**Your goal:**
Your answer must be the exact lines from the one holding "The width and height of the screenshot is (1280, 718)." through the final line of the records below, both included, and nothing more.

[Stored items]
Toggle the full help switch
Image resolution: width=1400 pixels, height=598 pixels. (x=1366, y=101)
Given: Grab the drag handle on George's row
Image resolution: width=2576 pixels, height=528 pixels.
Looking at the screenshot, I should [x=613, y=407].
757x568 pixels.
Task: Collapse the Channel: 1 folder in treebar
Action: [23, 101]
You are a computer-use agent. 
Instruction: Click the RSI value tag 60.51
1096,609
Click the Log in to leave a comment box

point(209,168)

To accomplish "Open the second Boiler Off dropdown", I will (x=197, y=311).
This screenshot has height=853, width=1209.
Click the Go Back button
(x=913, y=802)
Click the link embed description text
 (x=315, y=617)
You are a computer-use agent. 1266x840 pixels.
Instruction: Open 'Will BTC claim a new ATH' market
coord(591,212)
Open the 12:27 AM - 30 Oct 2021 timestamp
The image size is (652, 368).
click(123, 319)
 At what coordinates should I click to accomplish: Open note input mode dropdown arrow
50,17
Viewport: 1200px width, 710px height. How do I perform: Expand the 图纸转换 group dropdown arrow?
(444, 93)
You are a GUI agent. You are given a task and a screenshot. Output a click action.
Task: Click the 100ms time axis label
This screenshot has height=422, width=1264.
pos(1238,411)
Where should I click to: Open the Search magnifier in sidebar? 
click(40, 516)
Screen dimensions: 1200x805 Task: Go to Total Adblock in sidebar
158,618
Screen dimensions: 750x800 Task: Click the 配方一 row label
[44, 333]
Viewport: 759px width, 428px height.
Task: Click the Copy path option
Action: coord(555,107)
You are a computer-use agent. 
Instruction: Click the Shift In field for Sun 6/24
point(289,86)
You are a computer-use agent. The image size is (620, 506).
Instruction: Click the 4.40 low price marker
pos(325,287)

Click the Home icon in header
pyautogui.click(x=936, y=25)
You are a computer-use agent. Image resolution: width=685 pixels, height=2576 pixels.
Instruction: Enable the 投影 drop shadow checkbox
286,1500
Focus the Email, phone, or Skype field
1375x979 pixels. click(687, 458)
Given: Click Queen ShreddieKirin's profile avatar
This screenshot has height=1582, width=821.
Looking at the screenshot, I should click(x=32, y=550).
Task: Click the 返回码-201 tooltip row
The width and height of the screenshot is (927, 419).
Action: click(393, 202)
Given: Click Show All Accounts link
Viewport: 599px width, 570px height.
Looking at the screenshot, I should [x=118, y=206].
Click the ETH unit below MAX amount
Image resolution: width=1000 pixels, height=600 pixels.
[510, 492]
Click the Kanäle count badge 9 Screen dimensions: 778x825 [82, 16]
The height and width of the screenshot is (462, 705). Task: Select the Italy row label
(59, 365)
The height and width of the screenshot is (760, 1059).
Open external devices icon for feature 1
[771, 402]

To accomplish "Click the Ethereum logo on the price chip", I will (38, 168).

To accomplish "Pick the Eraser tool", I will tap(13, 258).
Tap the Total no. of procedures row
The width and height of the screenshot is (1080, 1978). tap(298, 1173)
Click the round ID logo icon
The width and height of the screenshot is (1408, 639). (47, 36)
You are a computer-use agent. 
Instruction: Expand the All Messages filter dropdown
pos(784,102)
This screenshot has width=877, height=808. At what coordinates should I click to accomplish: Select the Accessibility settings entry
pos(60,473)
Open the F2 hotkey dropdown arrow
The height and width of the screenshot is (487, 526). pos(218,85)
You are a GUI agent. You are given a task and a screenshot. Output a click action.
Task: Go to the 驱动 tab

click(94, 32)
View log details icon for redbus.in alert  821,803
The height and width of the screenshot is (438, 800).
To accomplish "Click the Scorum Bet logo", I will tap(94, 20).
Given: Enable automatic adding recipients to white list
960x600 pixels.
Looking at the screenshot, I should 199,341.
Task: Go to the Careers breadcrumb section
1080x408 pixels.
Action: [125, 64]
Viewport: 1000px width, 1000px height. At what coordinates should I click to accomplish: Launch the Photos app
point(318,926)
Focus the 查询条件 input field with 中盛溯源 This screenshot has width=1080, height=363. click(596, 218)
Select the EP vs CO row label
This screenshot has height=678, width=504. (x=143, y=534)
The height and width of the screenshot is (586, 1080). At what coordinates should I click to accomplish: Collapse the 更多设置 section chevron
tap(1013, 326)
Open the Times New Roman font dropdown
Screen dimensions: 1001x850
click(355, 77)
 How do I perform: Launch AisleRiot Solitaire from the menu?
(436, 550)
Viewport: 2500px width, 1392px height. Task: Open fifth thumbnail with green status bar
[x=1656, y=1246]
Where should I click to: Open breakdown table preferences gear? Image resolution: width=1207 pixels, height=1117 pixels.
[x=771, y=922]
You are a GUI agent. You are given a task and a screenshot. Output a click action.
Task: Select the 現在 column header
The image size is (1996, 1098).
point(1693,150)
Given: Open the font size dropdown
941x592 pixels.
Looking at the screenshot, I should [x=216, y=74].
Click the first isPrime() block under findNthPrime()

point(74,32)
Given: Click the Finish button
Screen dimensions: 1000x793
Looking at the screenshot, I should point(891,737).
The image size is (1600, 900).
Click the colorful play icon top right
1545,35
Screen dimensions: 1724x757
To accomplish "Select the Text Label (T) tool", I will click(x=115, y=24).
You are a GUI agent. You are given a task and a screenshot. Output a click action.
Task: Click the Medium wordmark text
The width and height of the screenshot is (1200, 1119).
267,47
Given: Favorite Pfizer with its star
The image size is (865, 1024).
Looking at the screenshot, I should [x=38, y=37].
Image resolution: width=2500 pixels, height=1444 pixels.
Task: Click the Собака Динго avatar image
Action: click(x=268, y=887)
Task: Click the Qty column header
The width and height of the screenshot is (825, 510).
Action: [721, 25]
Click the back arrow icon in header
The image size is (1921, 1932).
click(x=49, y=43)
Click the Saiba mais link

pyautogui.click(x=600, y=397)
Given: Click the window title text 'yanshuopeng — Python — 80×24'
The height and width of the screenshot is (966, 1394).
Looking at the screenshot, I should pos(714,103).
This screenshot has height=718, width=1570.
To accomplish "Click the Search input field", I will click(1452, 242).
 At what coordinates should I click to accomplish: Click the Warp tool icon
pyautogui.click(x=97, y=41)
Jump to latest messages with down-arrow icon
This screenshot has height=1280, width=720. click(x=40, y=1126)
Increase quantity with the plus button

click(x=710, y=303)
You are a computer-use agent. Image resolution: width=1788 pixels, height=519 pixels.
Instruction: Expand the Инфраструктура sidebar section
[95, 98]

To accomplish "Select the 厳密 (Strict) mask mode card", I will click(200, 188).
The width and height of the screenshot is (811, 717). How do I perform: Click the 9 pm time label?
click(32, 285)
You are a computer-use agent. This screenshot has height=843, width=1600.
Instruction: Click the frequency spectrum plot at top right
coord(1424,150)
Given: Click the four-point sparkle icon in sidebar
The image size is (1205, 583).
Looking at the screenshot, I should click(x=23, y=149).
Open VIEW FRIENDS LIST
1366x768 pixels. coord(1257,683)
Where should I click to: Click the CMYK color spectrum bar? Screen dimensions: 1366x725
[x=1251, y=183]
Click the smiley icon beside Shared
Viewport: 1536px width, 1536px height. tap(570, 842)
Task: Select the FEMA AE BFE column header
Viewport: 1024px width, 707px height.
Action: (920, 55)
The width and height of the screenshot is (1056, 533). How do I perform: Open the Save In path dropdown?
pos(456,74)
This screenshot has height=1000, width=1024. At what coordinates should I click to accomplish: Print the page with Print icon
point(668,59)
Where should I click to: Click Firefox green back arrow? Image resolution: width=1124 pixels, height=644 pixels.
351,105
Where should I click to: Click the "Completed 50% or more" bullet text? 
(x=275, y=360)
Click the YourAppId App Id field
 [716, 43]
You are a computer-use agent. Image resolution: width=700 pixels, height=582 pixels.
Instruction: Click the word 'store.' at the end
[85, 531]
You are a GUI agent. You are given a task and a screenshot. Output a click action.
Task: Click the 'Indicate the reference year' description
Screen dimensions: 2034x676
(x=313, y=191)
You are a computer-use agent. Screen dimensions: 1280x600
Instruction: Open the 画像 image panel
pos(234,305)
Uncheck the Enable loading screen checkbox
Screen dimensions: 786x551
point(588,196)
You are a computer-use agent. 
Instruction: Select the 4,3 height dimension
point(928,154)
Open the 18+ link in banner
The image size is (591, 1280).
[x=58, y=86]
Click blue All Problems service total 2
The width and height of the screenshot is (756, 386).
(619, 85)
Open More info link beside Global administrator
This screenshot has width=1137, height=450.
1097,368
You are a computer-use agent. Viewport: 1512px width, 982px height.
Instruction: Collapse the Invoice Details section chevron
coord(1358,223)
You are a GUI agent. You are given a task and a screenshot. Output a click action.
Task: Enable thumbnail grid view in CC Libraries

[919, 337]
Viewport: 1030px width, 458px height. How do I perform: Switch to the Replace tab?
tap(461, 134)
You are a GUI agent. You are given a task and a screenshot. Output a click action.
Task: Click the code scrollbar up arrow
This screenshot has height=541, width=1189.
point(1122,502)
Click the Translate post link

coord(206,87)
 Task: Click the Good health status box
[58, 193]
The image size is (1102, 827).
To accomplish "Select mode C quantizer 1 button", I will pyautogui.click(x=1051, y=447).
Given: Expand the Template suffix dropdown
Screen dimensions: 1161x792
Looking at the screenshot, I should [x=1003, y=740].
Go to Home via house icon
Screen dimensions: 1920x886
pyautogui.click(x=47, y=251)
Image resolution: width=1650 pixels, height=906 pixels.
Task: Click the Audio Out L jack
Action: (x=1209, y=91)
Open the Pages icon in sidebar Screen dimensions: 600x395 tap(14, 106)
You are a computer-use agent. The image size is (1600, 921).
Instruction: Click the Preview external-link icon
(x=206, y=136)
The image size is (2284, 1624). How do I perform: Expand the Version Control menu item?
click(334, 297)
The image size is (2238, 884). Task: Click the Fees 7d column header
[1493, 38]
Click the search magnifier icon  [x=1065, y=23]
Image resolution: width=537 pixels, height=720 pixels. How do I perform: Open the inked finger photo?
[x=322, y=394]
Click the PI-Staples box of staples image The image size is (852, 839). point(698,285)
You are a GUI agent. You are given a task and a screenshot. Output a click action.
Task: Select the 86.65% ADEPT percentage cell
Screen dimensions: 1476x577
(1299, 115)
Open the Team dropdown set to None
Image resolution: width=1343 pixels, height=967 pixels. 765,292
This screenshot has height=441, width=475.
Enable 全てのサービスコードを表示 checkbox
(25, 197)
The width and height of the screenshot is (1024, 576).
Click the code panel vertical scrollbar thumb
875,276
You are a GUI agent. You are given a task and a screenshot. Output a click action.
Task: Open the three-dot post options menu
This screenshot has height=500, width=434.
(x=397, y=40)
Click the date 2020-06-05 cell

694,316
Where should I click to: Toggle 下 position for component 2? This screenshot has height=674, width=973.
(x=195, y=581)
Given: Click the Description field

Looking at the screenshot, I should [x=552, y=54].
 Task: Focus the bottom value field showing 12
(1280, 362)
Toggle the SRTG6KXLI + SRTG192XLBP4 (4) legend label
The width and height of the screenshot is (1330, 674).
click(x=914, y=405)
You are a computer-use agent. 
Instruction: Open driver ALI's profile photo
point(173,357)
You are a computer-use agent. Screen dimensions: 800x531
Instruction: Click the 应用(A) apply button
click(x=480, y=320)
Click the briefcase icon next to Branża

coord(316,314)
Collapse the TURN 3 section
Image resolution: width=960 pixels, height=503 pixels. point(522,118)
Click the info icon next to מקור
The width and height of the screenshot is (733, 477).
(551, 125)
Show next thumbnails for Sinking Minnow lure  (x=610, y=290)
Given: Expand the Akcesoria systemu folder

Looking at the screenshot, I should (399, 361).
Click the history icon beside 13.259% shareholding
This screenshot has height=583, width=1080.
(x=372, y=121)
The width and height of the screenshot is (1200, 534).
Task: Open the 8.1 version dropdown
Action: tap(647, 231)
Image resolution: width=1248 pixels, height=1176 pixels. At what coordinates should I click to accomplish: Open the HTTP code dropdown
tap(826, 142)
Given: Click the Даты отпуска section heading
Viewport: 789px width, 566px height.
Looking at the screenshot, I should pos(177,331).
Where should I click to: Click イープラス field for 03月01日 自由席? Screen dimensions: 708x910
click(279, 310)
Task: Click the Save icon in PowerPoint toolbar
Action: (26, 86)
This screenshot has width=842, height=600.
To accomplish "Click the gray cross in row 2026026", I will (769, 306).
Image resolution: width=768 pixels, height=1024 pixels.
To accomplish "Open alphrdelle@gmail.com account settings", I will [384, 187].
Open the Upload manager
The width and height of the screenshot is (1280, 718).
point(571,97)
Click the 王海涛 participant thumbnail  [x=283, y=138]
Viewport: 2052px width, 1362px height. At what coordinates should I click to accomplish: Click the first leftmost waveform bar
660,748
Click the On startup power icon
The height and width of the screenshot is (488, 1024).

**Your response:**
The width and height of the screenshot is (1280, 718).
point(571,97)
Click the 王海涛 participant thumbnail  [x=283, y=138]
Viewport: 2052px width, 1362px height. At what coordinates should I click to accomplish: Click the first leftmost waveform bar
660,748
Click the On startup power icon
The height and width of the screenshot is (488, 1024).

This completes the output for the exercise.